Logging Equipment Operators drive logging tractor or wheeled vehicle equipped with one or more accessories, such as bulldozer blade, frontal shear, grapple, logging arch, cable winches, hoisting rack, or crane boom, to fell tree; to skid, load, unload, or stack logs; or to pull stumps or clear brush.

In addition, Logging Equipment Operators includes operating stand-alone logging machines, such as log chippers.

What kind of tasks does a Logging Equipment Operator perform regularly?

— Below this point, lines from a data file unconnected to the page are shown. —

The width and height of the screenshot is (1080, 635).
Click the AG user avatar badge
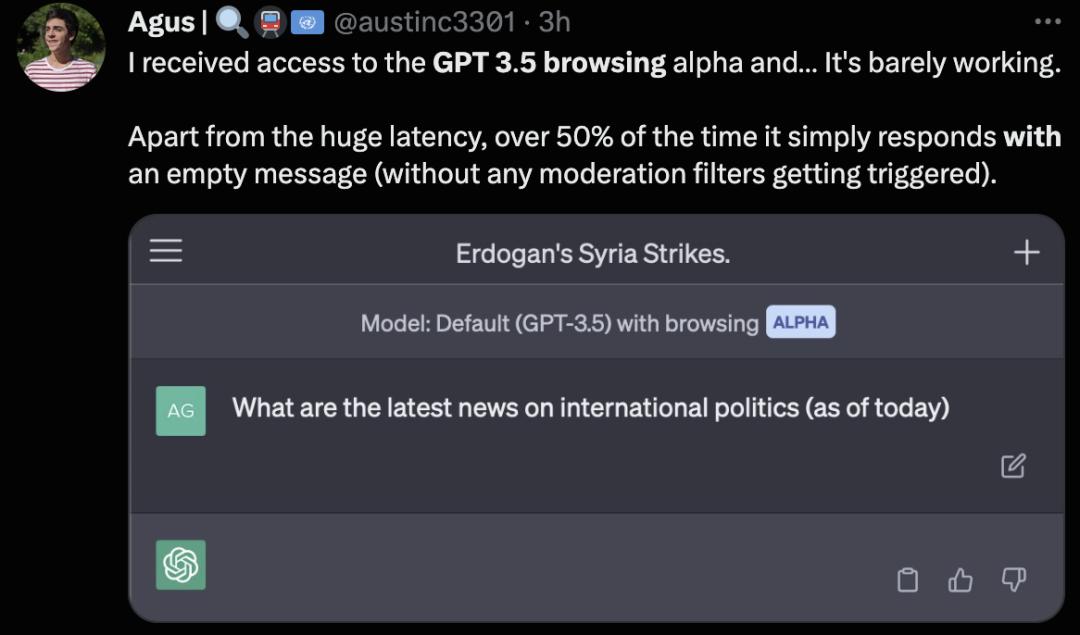pos(180,410)
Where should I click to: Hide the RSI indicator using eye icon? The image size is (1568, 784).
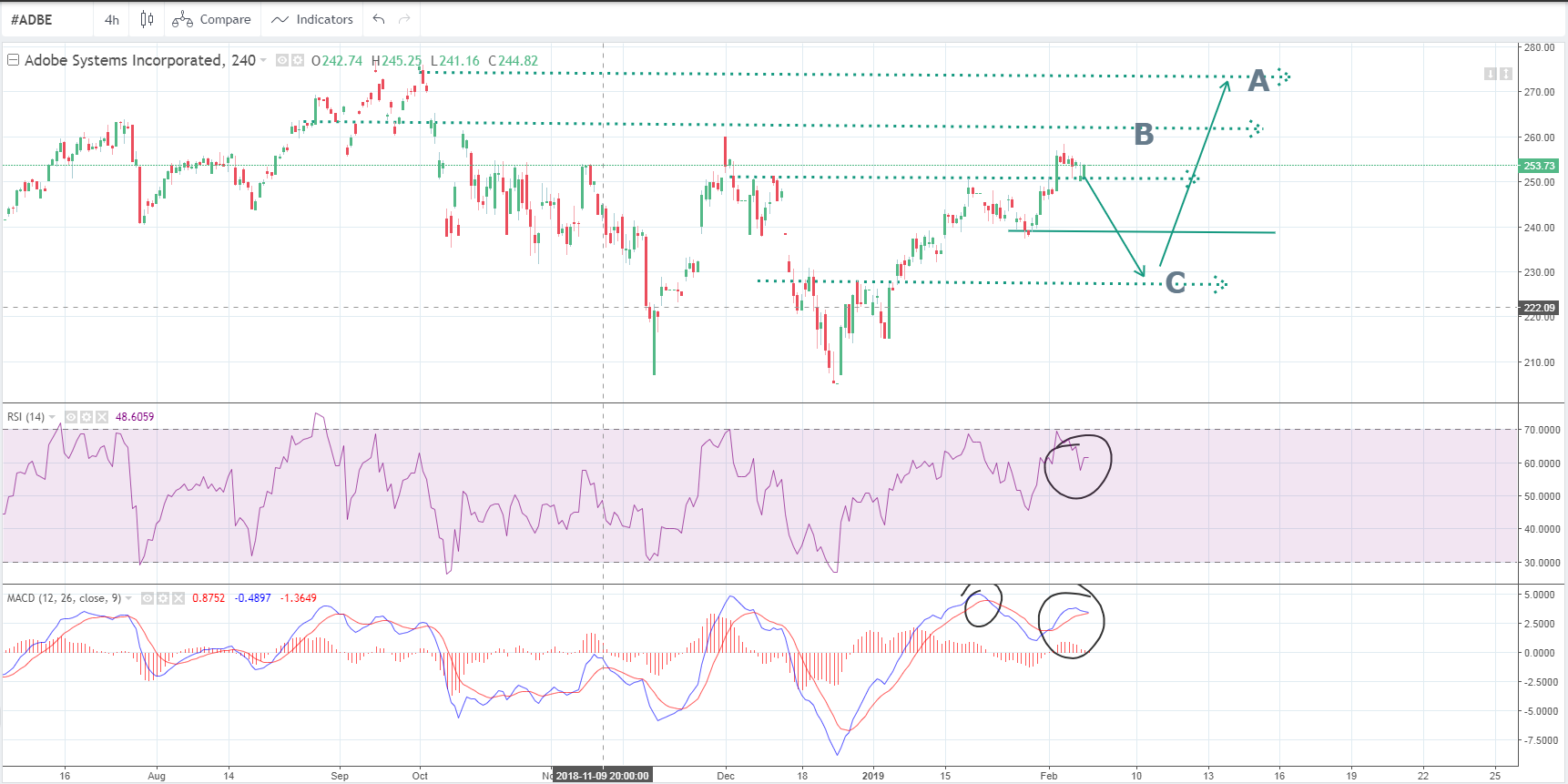(71, 417)
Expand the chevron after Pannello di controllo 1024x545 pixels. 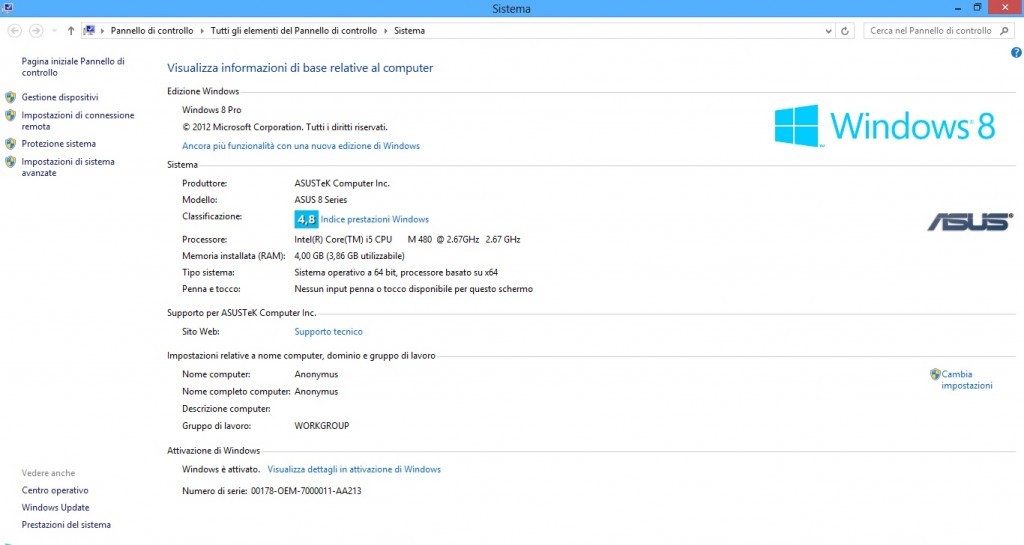(203, 31)
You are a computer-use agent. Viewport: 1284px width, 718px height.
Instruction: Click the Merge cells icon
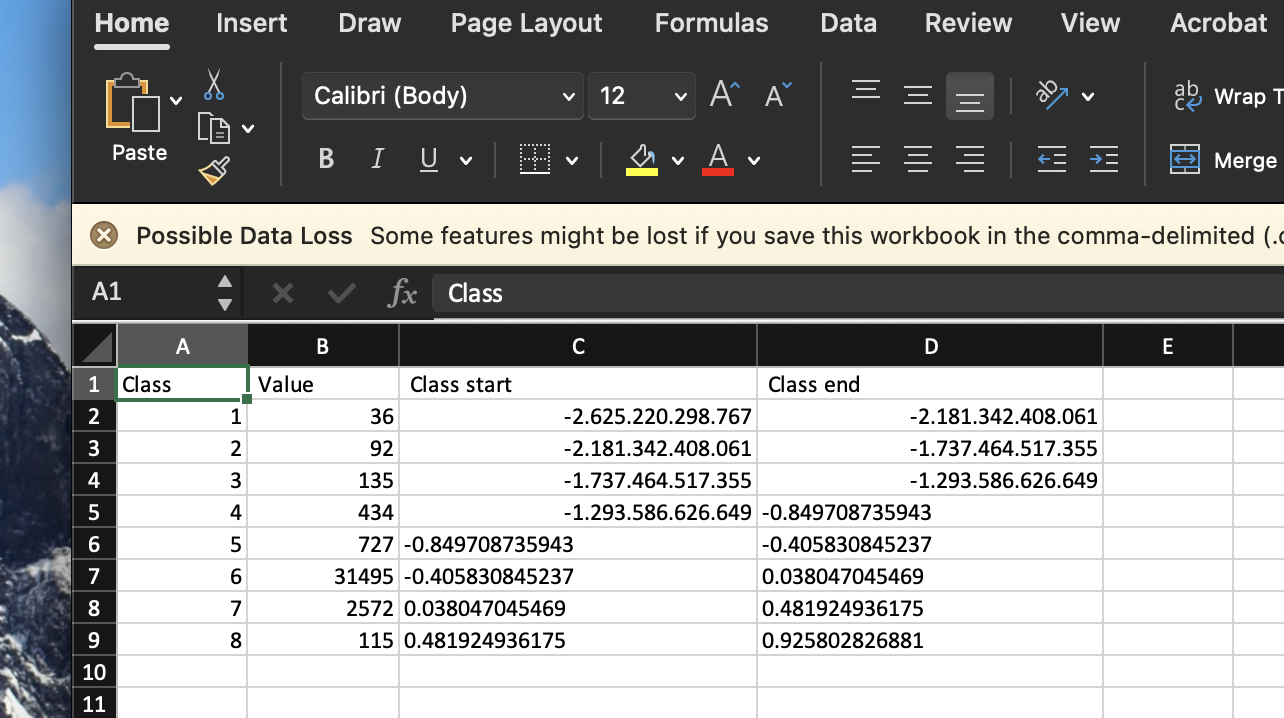1186,159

Logging Equipment Operators are often responsible for overseeing or executing some or all of the following tasks:

  • Inspect equipment for safety prior to use, and perform necessary basic maintenance tasks.
  • Control hydraulic tractors equipped with tree clamps and booms to lift, swing, and bunch sheared trees.
  • Grade logs according to characteristics such as knot size and straightness, and according to established industry or company standards.
  • Drive straight or articulated tractors equipped with accessories such as bulldozer blades, grapples, logging arches, cable winches, and crane booms to skid, load, unload, or stack logs, pull stumps, or clear brush.
  • Drive crawler or wheeled tractors to drag or transport logs from felling sites to log landing areas for processing and loading.
  • Fill out required job or shift report forms.
  • Drive tractors for building or repairing logging and skid roads.

The above responsibilities are specific to Logging Equipment Operators. More generally, Logging Equipment Operators are involved in several broader types of activities:

Operating Vehicles, Mechanized Devices, or Equipment
Running, maneuvering, navigating, or driving vehicles or mechanized equipment, such as forklifts, passenger vehicles, aircraft, or watercraft.
Controlling Machines and Processes
Using either control mechanisms or direct physical activity to operate machines or processes (not including computers or vehicles).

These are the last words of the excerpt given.